DPDP Act Penalties: How Much Can Your Business Actually Be Fined?
The Number
₹250 crore. Maximum penalty for a single violation under the DPDP Act, 2023.
That is approximately $30 million USD. Imposed by a regulator with the power to initiate inquiries without waiting for a complaint to be filed.
This is the law as it currently stands.
The Full Penalty Schedule
| Violation | Maximum Penalty |
|---|---|
| Failure to implement adequate security safeguards | ₹250 crore |
| Failure to notify a data breach | ₹200 crore |
| Non-fulfilment of obligations for children's data | ₹200 crore |
| Failure to comply as a Significant Data Fiduciary | ₹150 crore |
| Any other non-compliance with the Act | ₹50 crore |
Read that last row carefully. Non-compliance with any provision of the Act — invalid consent flows, missing data retention policies, inadequate rights request processes — carries a maximum penalty of ₹50 crore. For most mid-sized Indian businesses, that is an existential number.
Who Imposes Them
The Data Protection Board of India is the adjudicating authority. It has the power to initiate inquiries on its own motion — without waiting for a complaint from an affected individual. It can investigate, issue notices, conduct hearings, and impose penalties.
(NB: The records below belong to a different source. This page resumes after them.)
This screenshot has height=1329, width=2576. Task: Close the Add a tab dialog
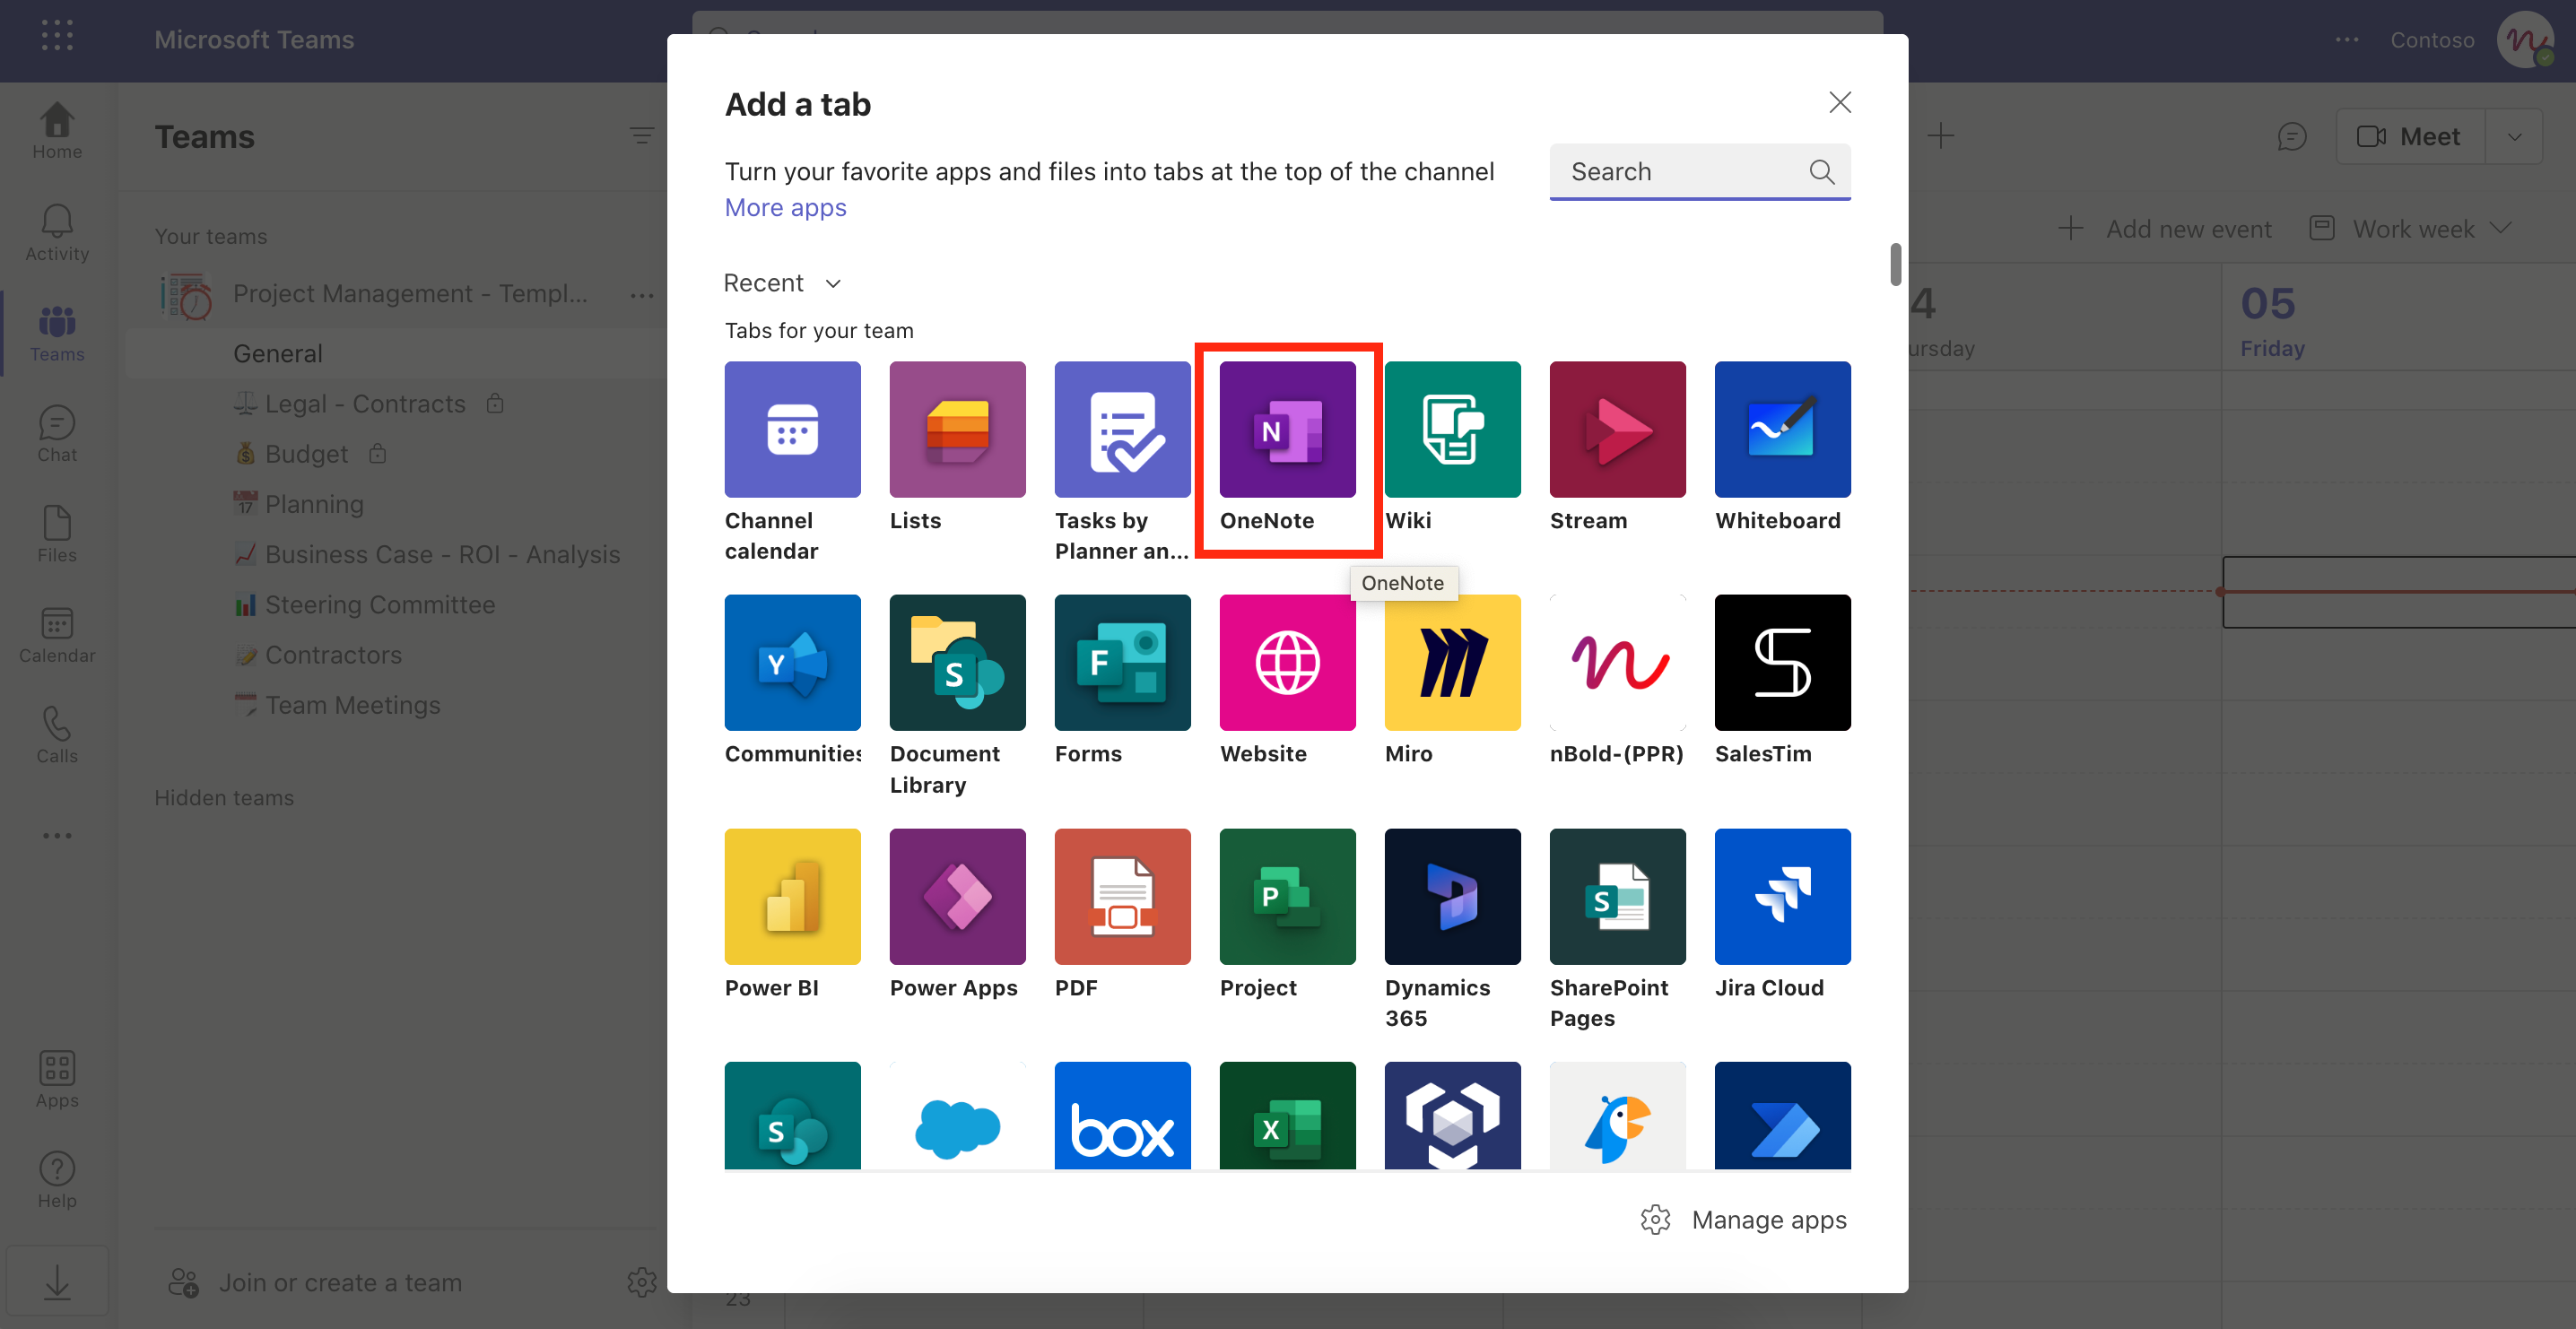[x=1839, y=103]
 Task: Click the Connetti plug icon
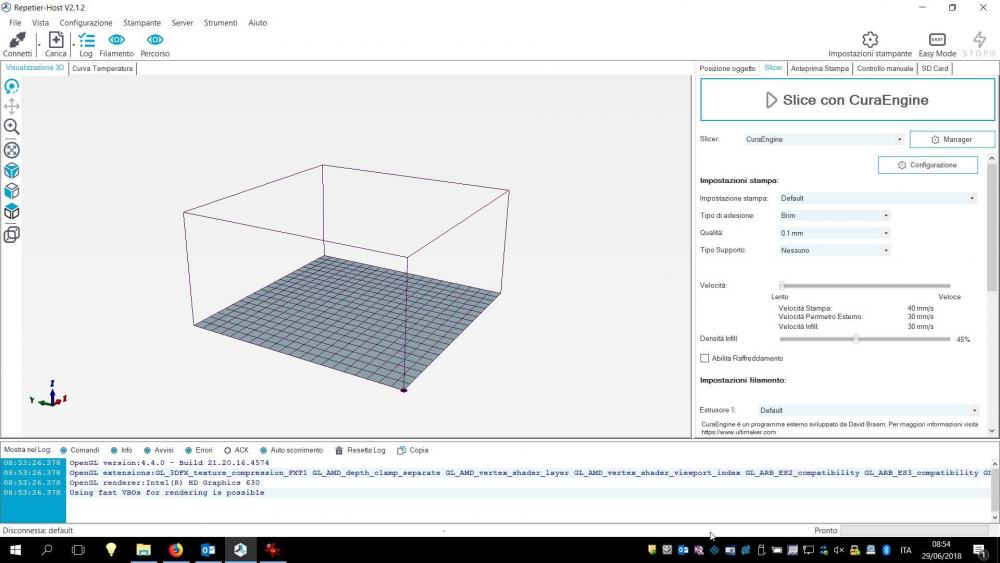coord(17,40)
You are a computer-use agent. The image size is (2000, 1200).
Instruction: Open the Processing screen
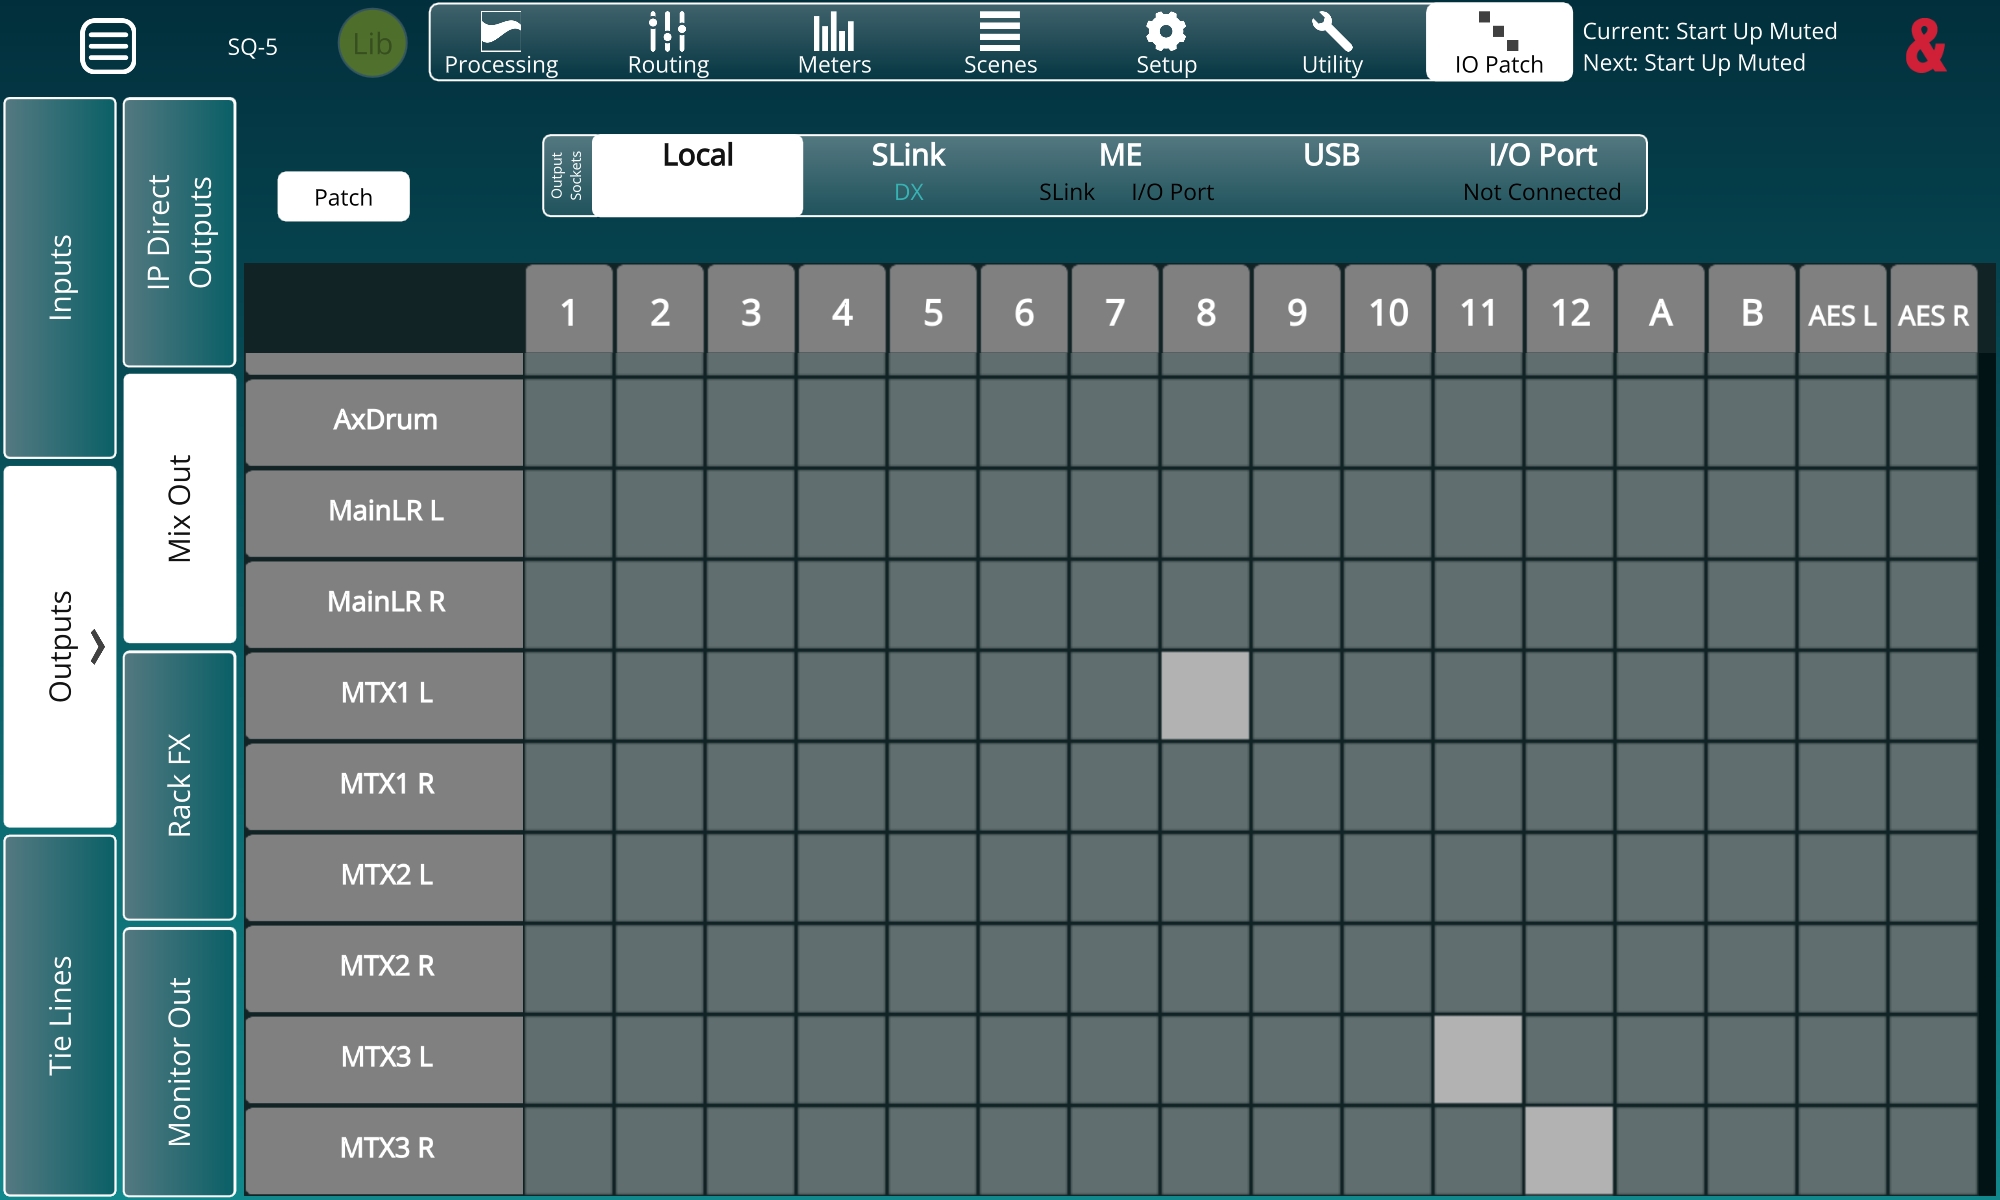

It is not a passive body that waits for complaints to land on its desk. It is designed as an active enforcement authority.
How Penalties Are Calculated
Nature and gravity of the breach. Systemic failure across millions of users is treated differently from an isolated incident. Sensitive data — health, financial, biometric — attracts more serious treatment than basic contact information.
Repetition. A second breach from the same vulnerability is treated significantly more seriously than a first.
Whether harm occurred. Financial loss, identity theft, reputational damage to affected individuals — these are aggravating factors. A breach with no demonstrable harm to individuals is treated more leniently.
Mitigating action. Rapid containment, proactive notification, genuine remediation — the Board must consider these. They do not eliminate liability. But they reduce it.
Degree of cooperation. Businesses that obstruct or delay investigations fare considerably worse than those that engage transparently from the start.
The Breach Notification Trap
The most underestimated penalty exposure in the Act is not for suffering a breach. It is for failing to report one.
A ₹200 crore penalty sits on concealing a breach or delaying notification — not on the breach itself. Businesses that discover a data incident and attempt to manage it quietly, without notifying the Board and affected individuals, are compounding a manageable problem into a catastrophic one.
Notification is not a reputational calculation. It is a legal obligation with a nine-figure penalty attached to getting it wrong.
Children's Data — The Hardest Line
The ₹200 crore penalty for children's data obligations is not accidental. It reflects where the legislature drew its firmest line.
If your platform can reasonably be accessed by individuals under 18 — and most consumer-facing platforms can — children's data obligations apply to you. Non-compliance in this area is treated as a serious violation, not an administrative oversight.
What This Means for Mid-Sized Businesses
Large enterprises have compliance teams, legal departments, and insurance structures that can absorb regulatory penalties. Mid-sized businesses do not.
For a mid-sized Indian business, a ₹50 crore penalty for general non-compliance is potentially company-ending. The Act contains no provision for lower penalties based on business size — though the Board must consider the scale and nature of the business when determining quantum.
The Economics Are Simple
Every component of a compliance programme — data mapping, consent rebuilds, security improvements, breach response protocols — costs a fraction of any penalty on the schedule above.
The businesses that end up before the Board are not, typically, the ones that tried to comply and fell short. They are the ones that made a deliberate decision not to begin.
The Bottom Line
The DPDP Act's penalties are large, real, and backed by a regulator with investigative powers. Ignorance of the law is not a mitigating factor. Size is not an exemption.
The question is not whether your business can afford to comply. It is whether it can afford what happens if it does not.